▸ Requirement
Print, word for word, the opening line of the data below and every line after it through the line that contains "The width and", but not the pictures.

▸ Records for the task
━━━━━━━━━━━━━━━━━━━━━━━━━━━━━━

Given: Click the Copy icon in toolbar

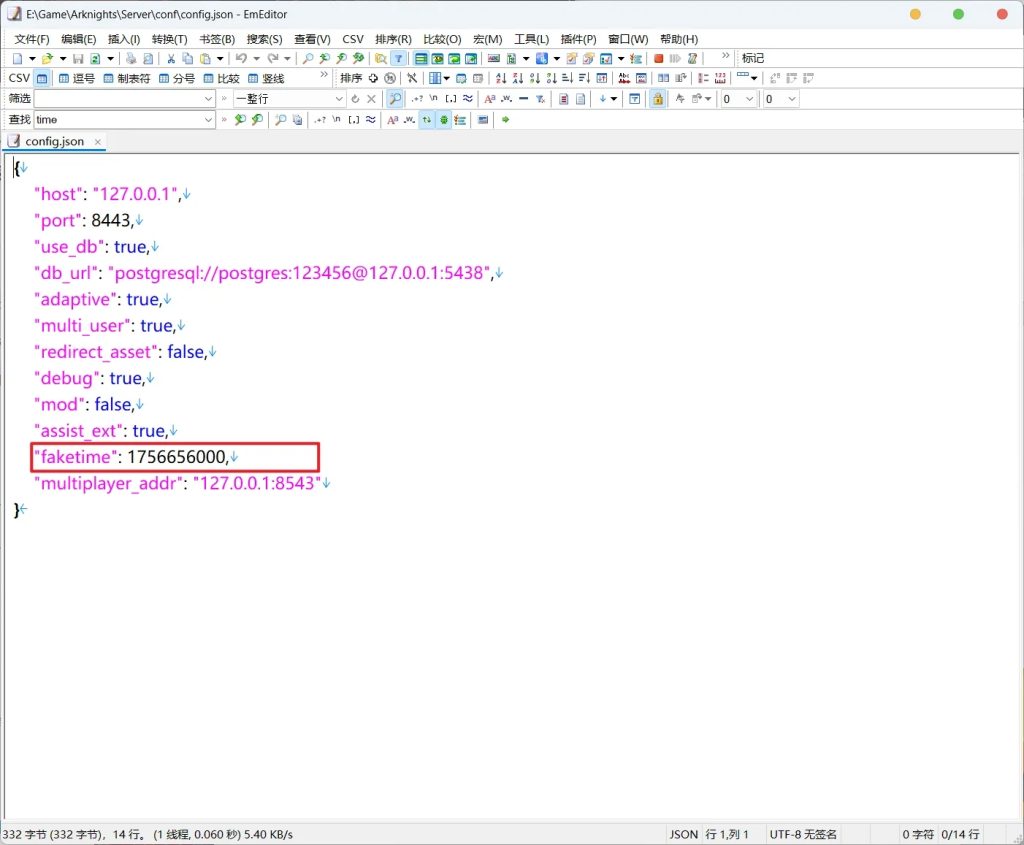Looking at the screenshot, I should [188, 59].
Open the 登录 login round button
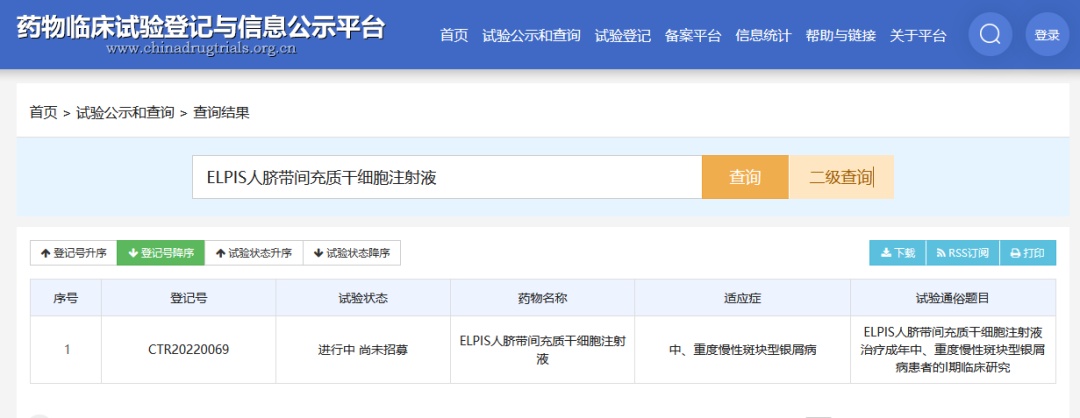Viewport: 1080px width, 418px height. pos(1047,34)
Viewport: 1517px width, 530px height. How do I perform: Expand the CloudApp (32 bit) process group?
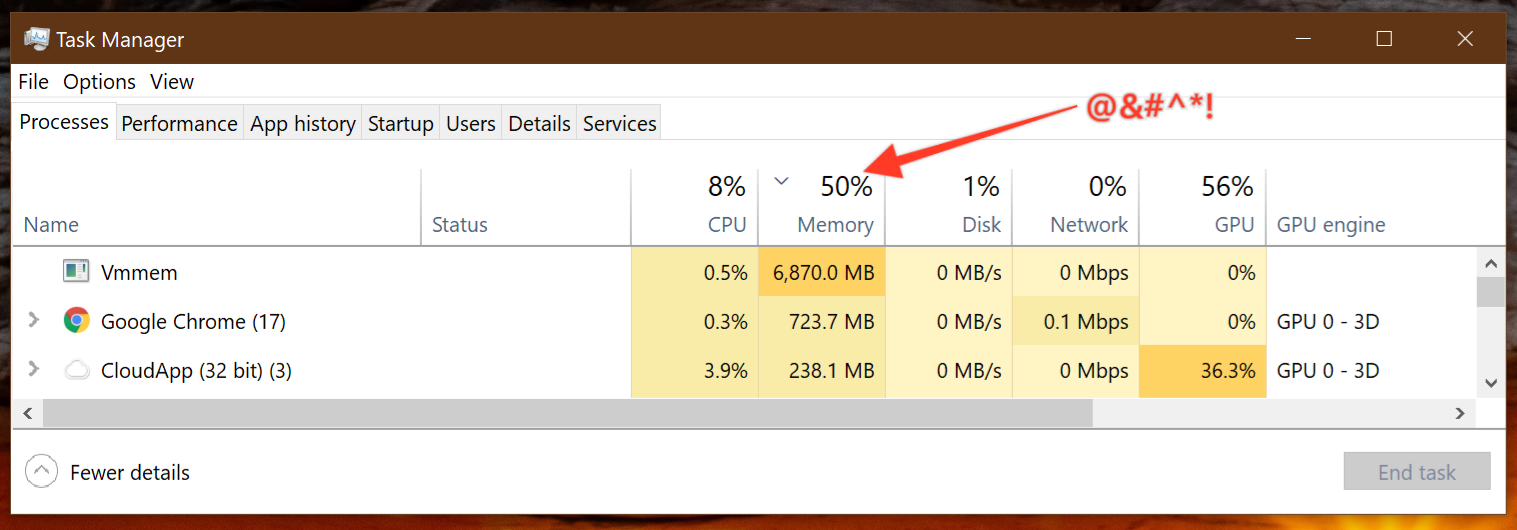pos(33,369)
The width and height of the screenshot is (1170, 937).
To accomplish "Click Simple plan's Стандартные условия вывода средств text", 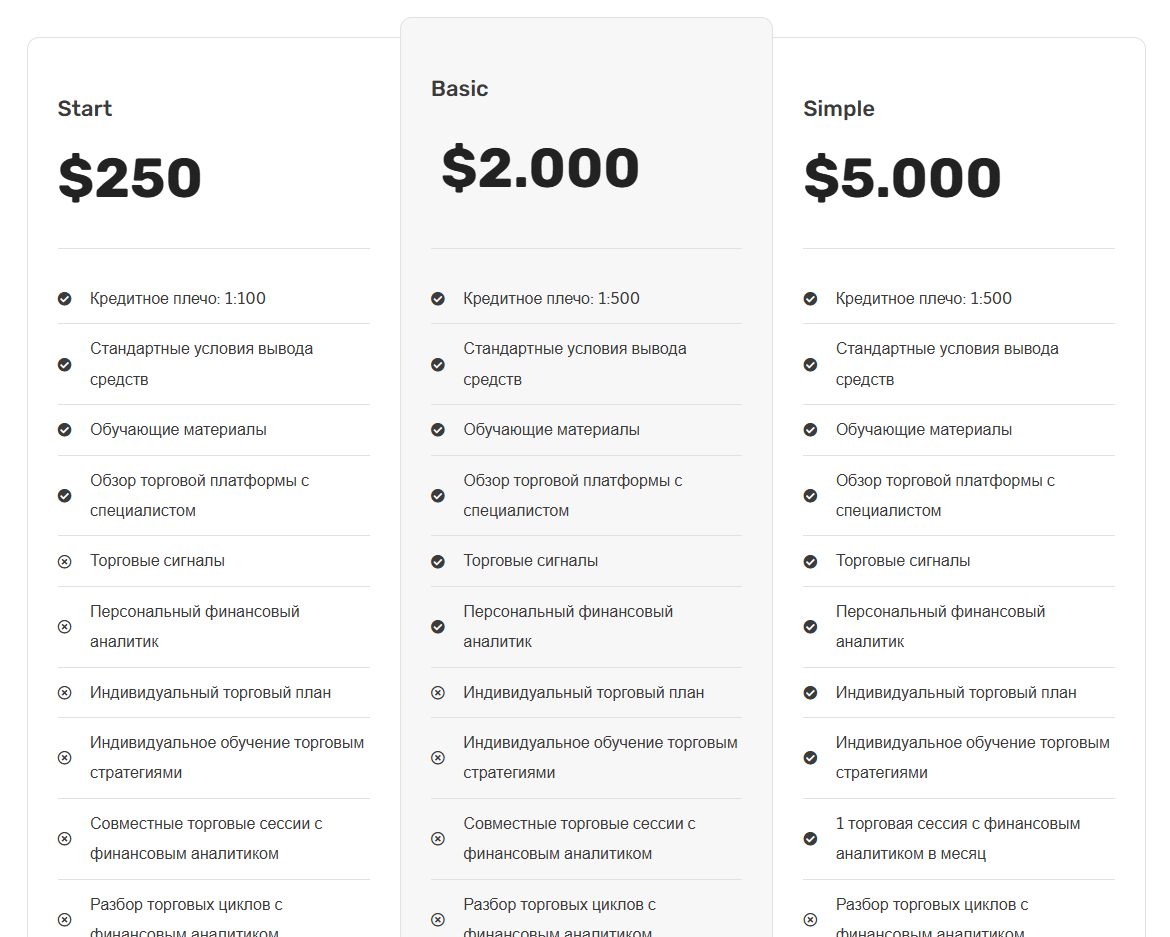I will (x=947, y=364).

━━━━━━━━━━━━━━━━━━━━━━━━━━━━━━

▸ Task result
Given: Click the Copy icon in toolbar

Looking at the screenshot, I should [188, 59].
Open the 登录 login round button
Viewport: 1080px width, 418px height. pos(1047,34)
Viewport: 1517px width, 530px height. How do I perform: Expand the CloudApp (32 bit) process group?
pos(33,369)
The width and height of the screenshot is (1170, 937).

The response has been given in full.